23 September 2002 00:00 [Source: ICB Americas]The earth's stratospheric ozone layer is recovering from the effect of chemical emissions, but it will remain vulnerable during the next decade, even if countries comply with international agreements to protect it, predicts a new scientific study.
The preliminary four year report was released last week by the United Nations Environment Program and the World Meteorological Organization on the fifteenth anniversary of the signing of the Montreal Protocol, an international agreement designed to protect the ozone layer, which shields the earth from the sun's ultraviolet rays.
"These results confirm that the Montreal Protocol is achieving its objectives. During the next decades, we should see a recovery of the ozone layer," says co-author Gerard Megie, who presented the report on behalf of 250 scientists from 37 countries.
But Mr. Megie, president of the France's National Scientific Research Center, also warns that the concentration of chlorine in the stratosphere "has now reached a maximum, and the ozone layer is still quite vulnerable. It is therefore extremely important that the control measures in the Montreal Protocol are strictly respected by all."
The report notes that the Antarctic "ozone hole" has increased in size over the past decade, but not as rapidly as during the 1980s. The scientists say, "it is not yet possible to say whether the area of the ozone hole has maximized."
They predict that, while another smaller ozone hole exists over the Arctic, "a future Arctic polar ozone hole similar to the Antarctic appears unlikely."
Developed countries responsible for most ozone depleting emissions have now phased out use of chlorofluorocarbons (CFCs) and related chemicals. To ensure these gains are not lost, the report states it is imperative that developing countries follow suit.
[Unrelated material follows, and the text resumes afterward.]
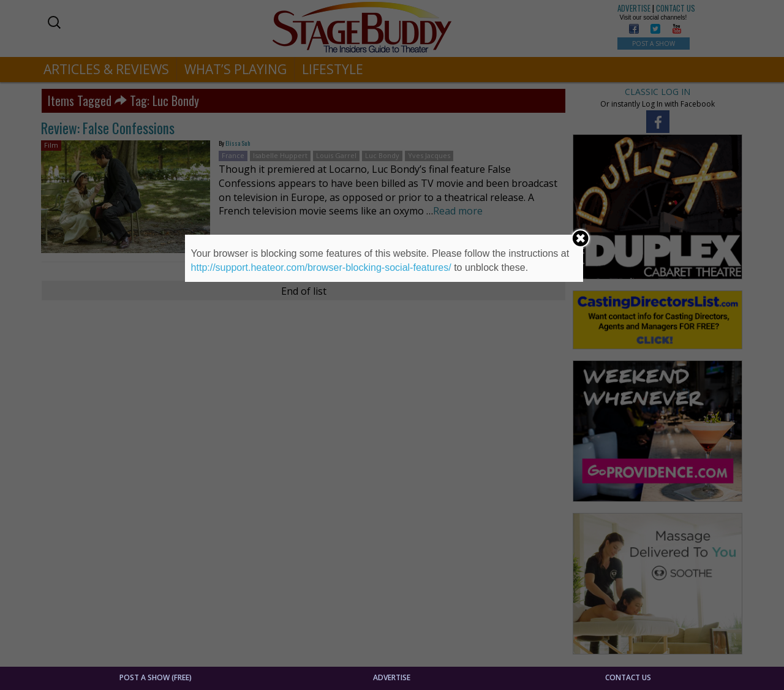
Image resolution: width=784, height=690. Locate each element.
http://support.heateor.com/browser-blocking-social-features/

"While the majority of developing countries seemed to be on course in terms of compliance with their individual phase-out scheduled, some of them are still lagging behind," says Marco Gonzalez, executive secretary of the Ozone Secretariat.
Under the Montreal Protocol, developing countries are committed to reducing their consumption and production of CFCs by 50 percent by 2005 and by 85 percent by 2007.
By 2005, they must also reduce their consumption of halons by 50 percent, of methyl bromide by 20 percent, carbon tetrachloride by 85 percent and methylchloroform by 30 percent.
China and India are among the developing nations that have taken steps to eliminate the emission of ozone de-pleters, the report notes.